● **Supplied data**:
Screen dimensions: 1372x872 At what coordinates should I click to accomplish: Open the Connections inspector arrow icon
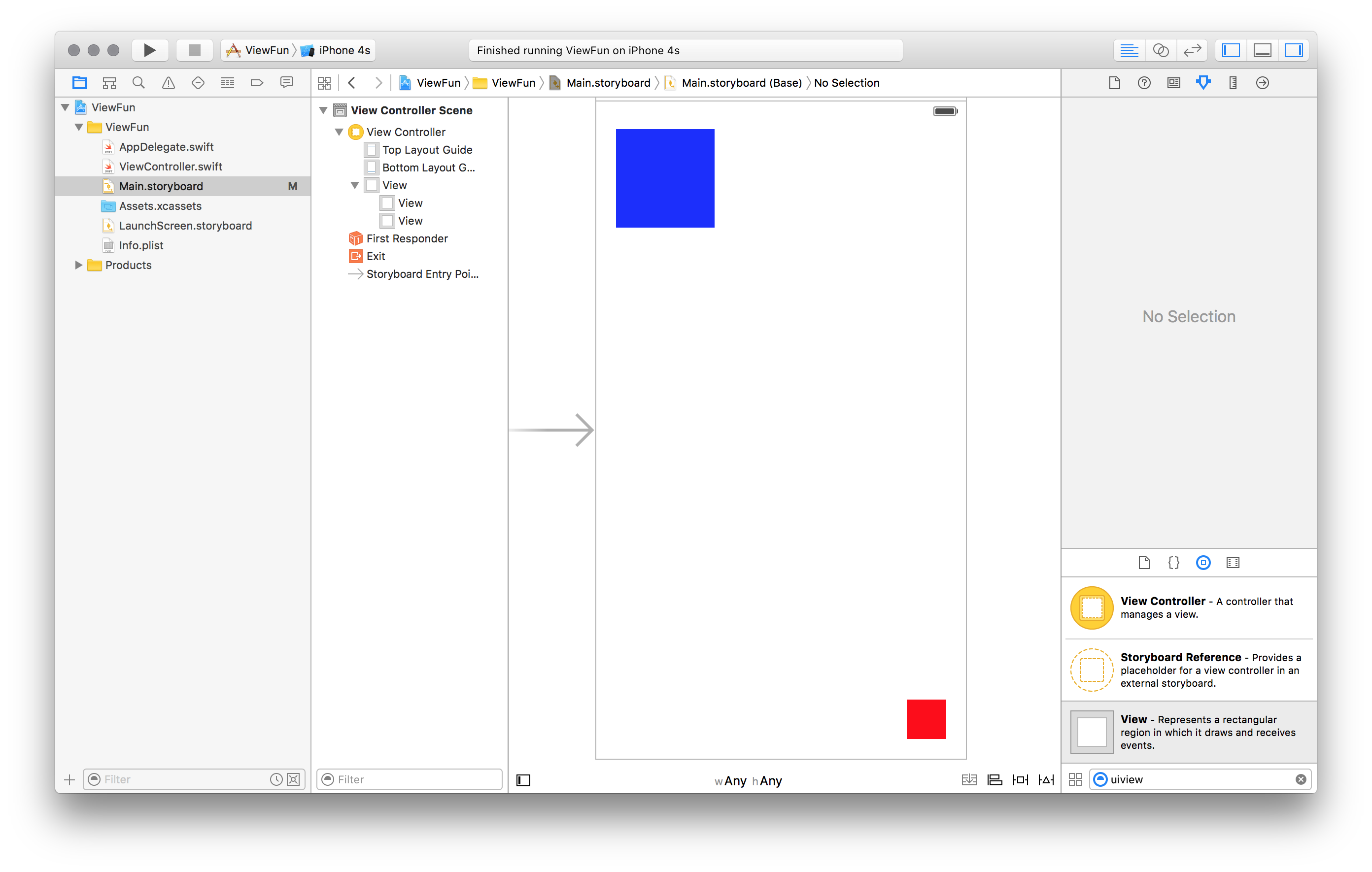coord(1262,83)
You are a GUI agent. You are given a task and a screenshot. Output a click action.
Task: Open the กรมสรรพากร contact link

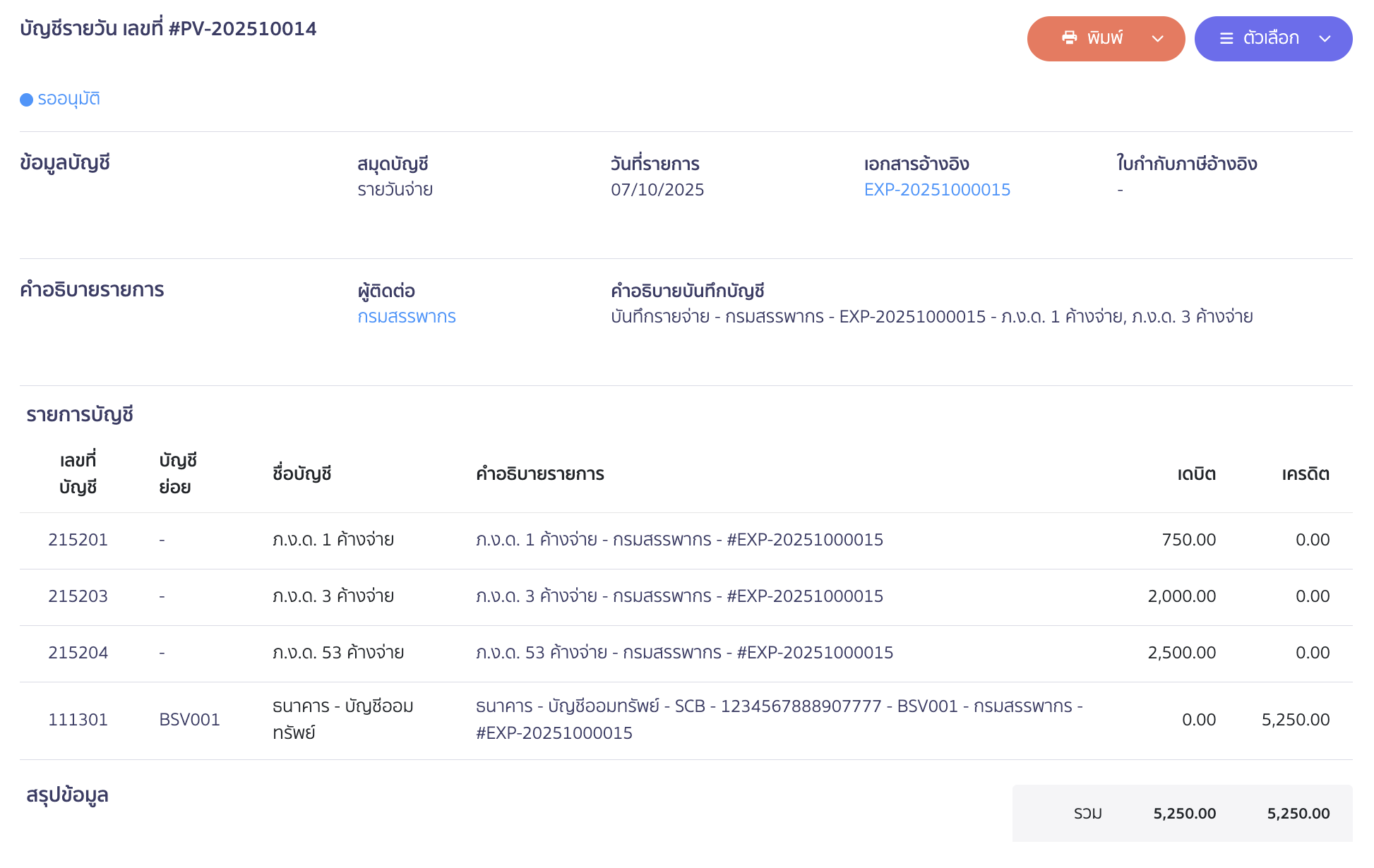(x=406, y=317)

==

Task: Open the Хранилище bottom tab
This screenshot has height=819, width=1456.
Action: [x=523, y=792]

* * *

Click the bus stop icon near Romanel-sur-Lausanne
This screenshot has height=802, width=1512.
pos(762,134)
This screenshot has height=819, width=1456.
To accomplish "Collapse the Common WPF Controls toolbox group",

● **The problem**: The entries above hold a line with "This screenshot has height=802, width=1512." and a later line with "the Common WPF". Write out exactly those lines and all lines between, nothing more.

● **Exercise result**:
This screenshot has height=802, width=1512.
pos(762,134)
This screenshot has height=819, width=1456.
To accomplish "Collapse the Common WPF Controls toolbox group",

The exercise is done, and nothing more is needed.